Why, you may wonder, should anybody dress formally after having toiled forty years in a uniform he has longed to shed, perhaps even shred? In retirement, you’re as inclined to compromise your comfort as you are to set an alarm clock. Why should you forsake cargo shorts in favor of gray flannel slacks? You’ve earned a stint of unmitigated leisure. You require a reason more persuasive than merely appearing spiffy upon arrival at Cheerful Charlie’s Funeral Home.

Simply put, nothing needs to be turned on its head quite so compellingly as a few beliefs cherished among retirees. Before dismissing me as an eccentric coot, allow me to elucidate. Upon retirement the typical American male consummates THE DREAM, unloading every reminder of time spent in button down confinement, trading the wing tips for well-worn flip-flops, lounging in his favorite sweats, the ones that pair so flatteringly with the Detroit Tigers baseball jersey that he wonders whether this “rig” is too formal for his new found freedom.

The fear of being overdressed prompts him to remove the baseball jersey, toss it lovingly to the closet floor, and to reach for the wife beater T, which becomes his “go to” shirting, largely for its liberating effect on that which he has no doubt is a fetching shock of hair growing on his upper back. He reserves the baseball jersey for October, and for weddings and funerals that he considers significant.

I strongly advise against this practice, this line of thinking. For those males aged 62 years and older, your need has never been greater than to dress like those sartorially resplendent adults of the 1940s and 50s. I ask my aged male brethren to carefully and objectively study their physical appearance. Even without rose-colored glasses, a rush of delusional thoughts fills your brain. You imagine the increased likelihood of your face appearing as a Google pop-up, the caption to which encouraging viewers “to read further and discover this 63-year-old grandpa’s secret to looking 30.”

Dismiss all such thoughts. Allow reality to take control of what remains of your cerebellum. Note that the lines on your face, which for years you dismissed as mattress indentations, are now pronounced and sufficiently deep to transport water. Your eyes are drawn to one such rivulet carved into your forehead. You follow its path and realize that it’s shaped much like the 695 Beltway around Baltimore. You need help. Two remedies come to mind, which if combined could provide a powerful palliative: a Lamborghini and a head-to-toe skin transplant. Even if neither of these is within financial reach, you can obtain a measure of grace and dignity without breaking the bank.

* * * * * * *

> **List of tasks**
1) Condense the paragraph beginning "The fear of being overdressed" from the passage on how retired men dress, keeping its main facts.
2) Carry on the passage about how retired men dress, picking up after its final sentence.

> **Data**

* * * * * * *

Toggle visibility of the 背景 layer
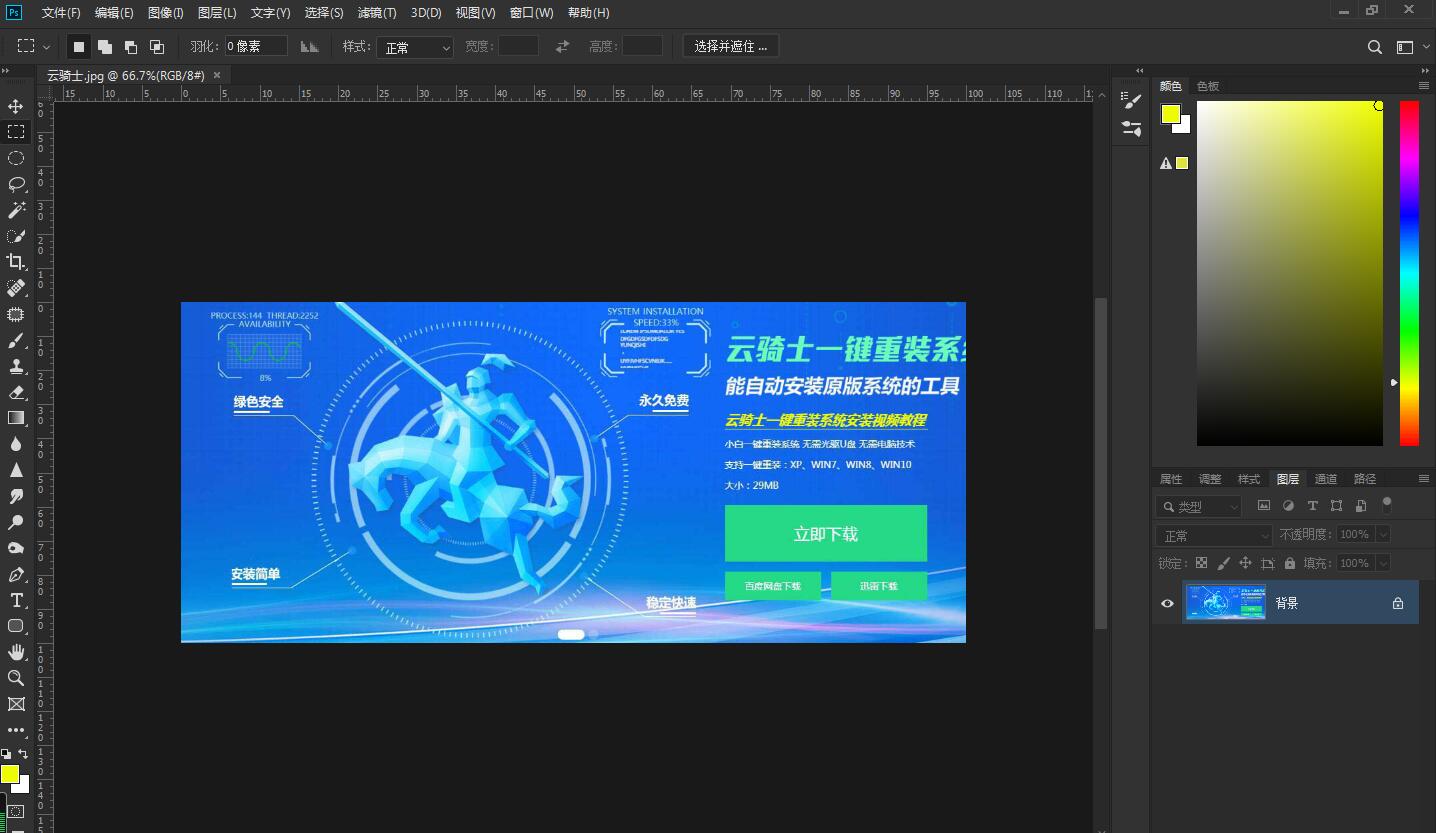 pyautogui.click(x=1166, y=602)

* * * * * * *

> **Task-by-task answers**
1) Afraid of looking overdressed, the retiree takes off the baseball jersey, drops it on the closet floor and switches to a sleeveless undershirt as his everyday shirt, partly because it shows off the hair on his upper back, which he thinks is attractive. He saves the jersey for October and for weddings and funerals he considers significant.

2)
Nothing is as affordable as dressing well to compensate for the unsightliness of old age—all the while keeping you looking sharp for your inevitable date with the funeral pyre. Do this, if not for yourself, then for your community, which already is blighted from excessive exposure to gnarled, ancient flesh. It matters not how fit you think you may be. Elderly flesh requires more not less clothing. The over-the-calf socks are a good idea, particularly when worn with a nice pair of chino’s or gabardines but never with a pair of Bermuda shorts.  Indeed, your Bermuda shorts, not your navy blue blazer, are what you should have donated to charity upon retirement.

You can begin rehabilitating your community’s esthetic by donating or burning any piece of bottom-wear that fails to cover your ankles. Ask yourself whether swimwear is really necessary for life’s final chapter? The answer clearly is no. Find a recreational activity that calls for a superabundance of outfitting, perhaps fencing or snowmobiling. Why should I care either about the beautification or greater edification of my community, you ask? Your community, as with all things that don’t meet with your approval (which includes just about everything) can go to hell!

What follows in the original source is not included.